▸ **Stored records**:
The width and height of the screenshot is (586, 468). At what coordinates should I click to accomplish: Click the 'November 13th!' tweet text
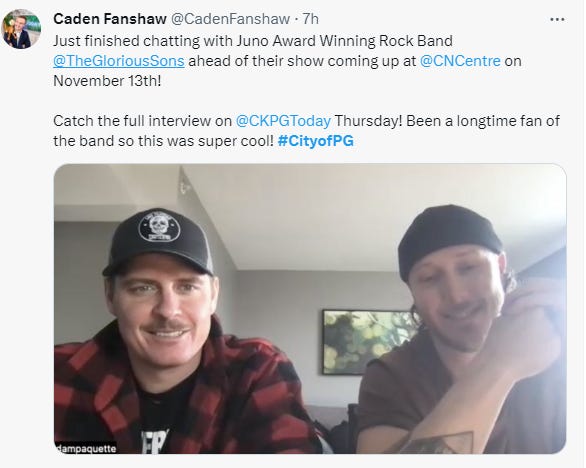107,81
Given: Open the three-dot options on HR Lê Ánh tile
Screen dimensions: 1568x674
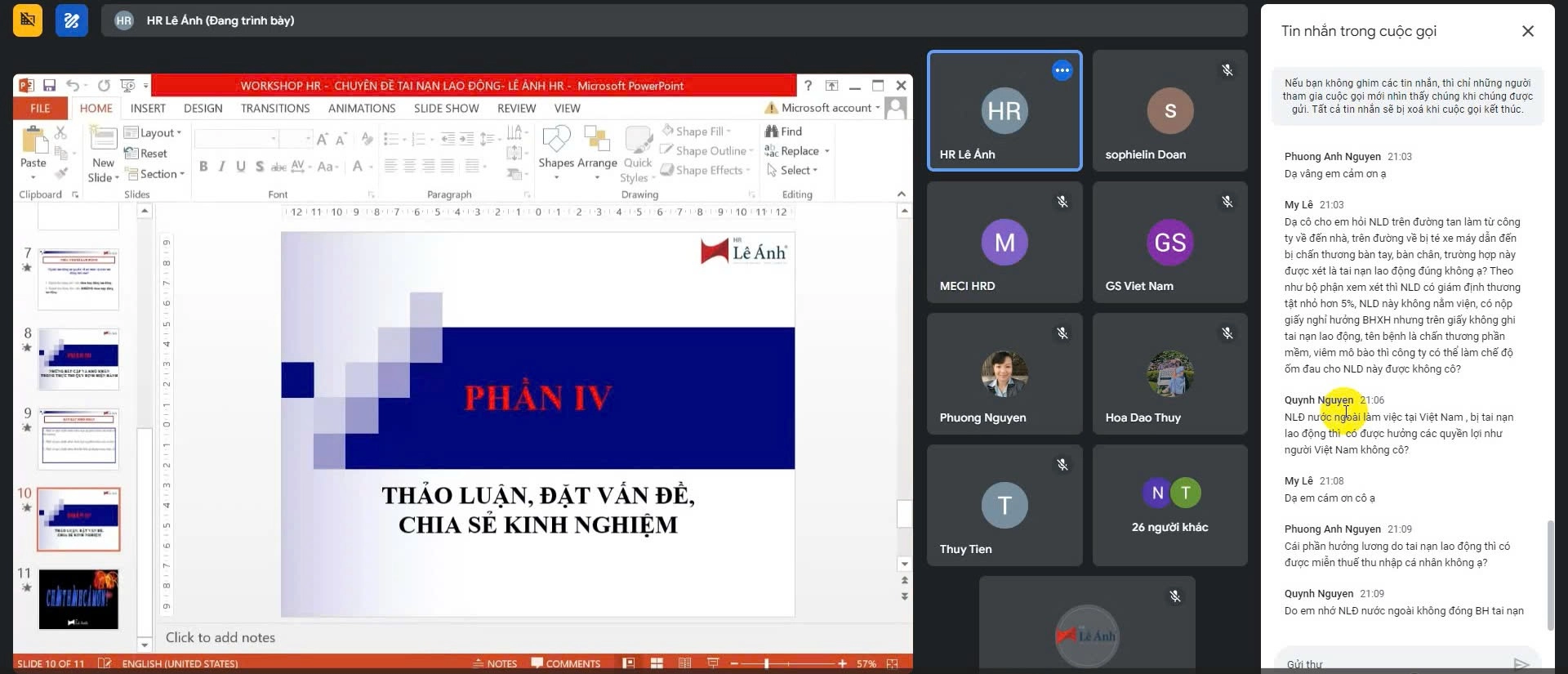Looking at the screenshot, I should (1062, 70).
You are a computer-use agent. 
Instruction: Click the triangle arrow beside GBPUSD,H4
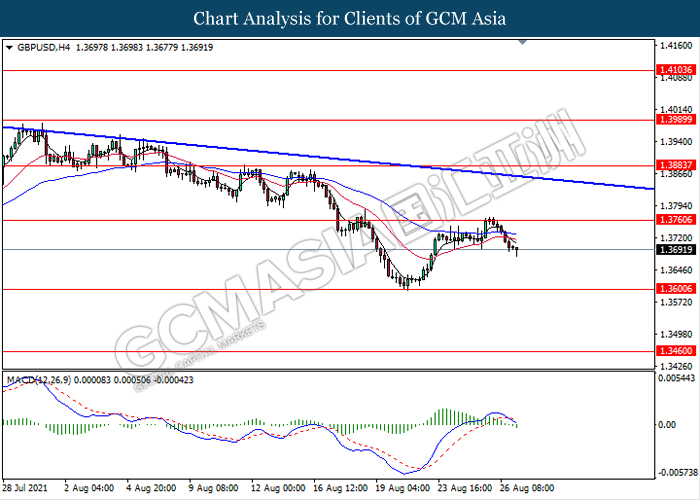[9, 47]
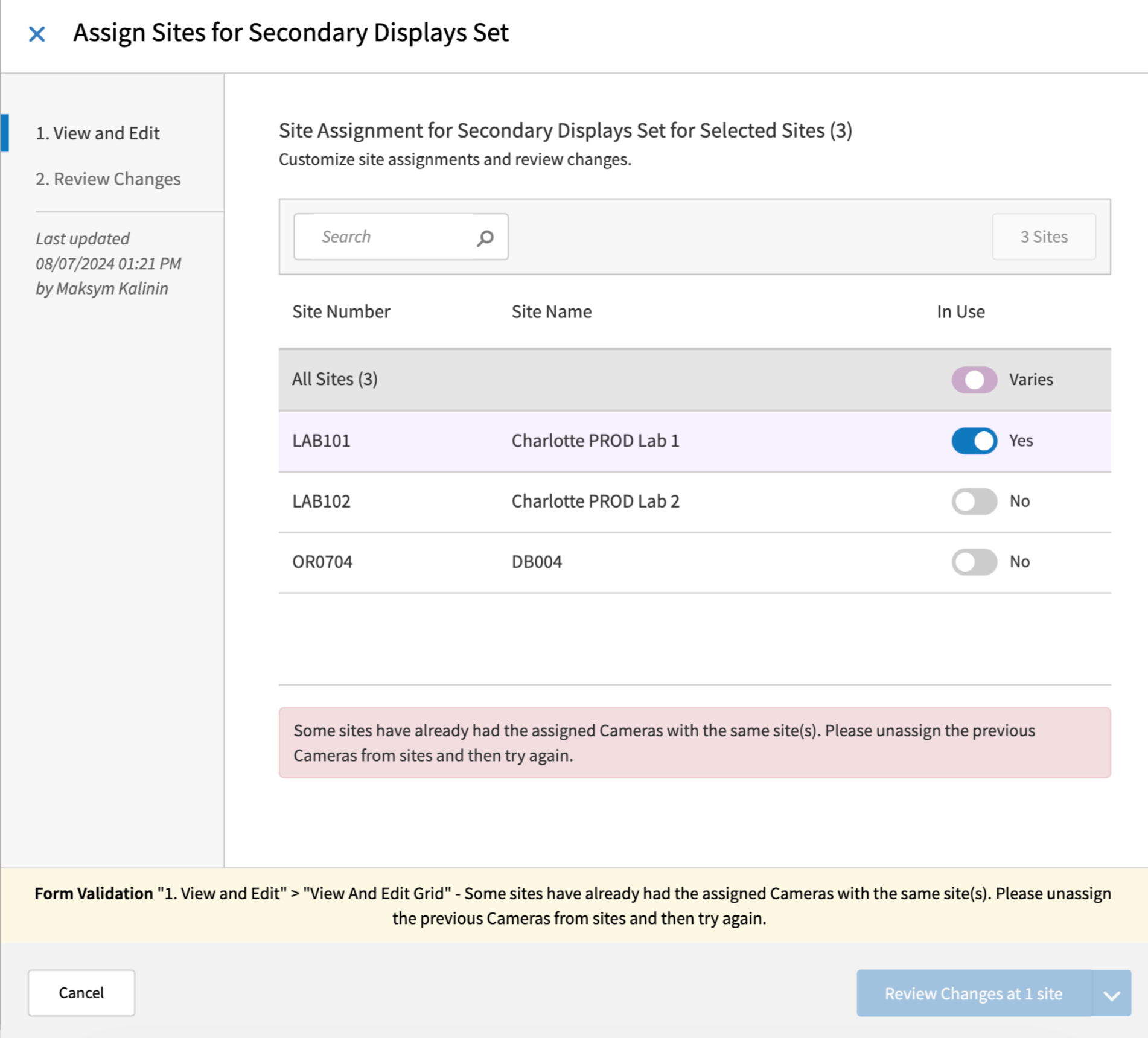The width and height of the screenshot is (1148, 1038).
Task: Click the In Use column header
Action: click(x=960, y=311)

▸ **YOUR ASSIGNMENT**: In the copy, each entry above must match exactly, and no picture may be carried over.

▸ **WRITTEN SOLUTION**:
The width and height of the screenshot is (586, 468). At what coordinates should I click to accomplish: Click the 'November 13th!' tweet text
107,81
Given: Open the three-dot options on HR Lê Ánh tile
Screen dimensions: 1568x674
Looking at the screenshot, I should (1062, 70).
You are a computer-use agent. 
Instruction: Click the triangle arrow beside GBPUSD,H4
[9, 47]
The width and height of the screenshot is (1148, 1038).
Task: Click the In Use column header
Action: click(x=960, y=311)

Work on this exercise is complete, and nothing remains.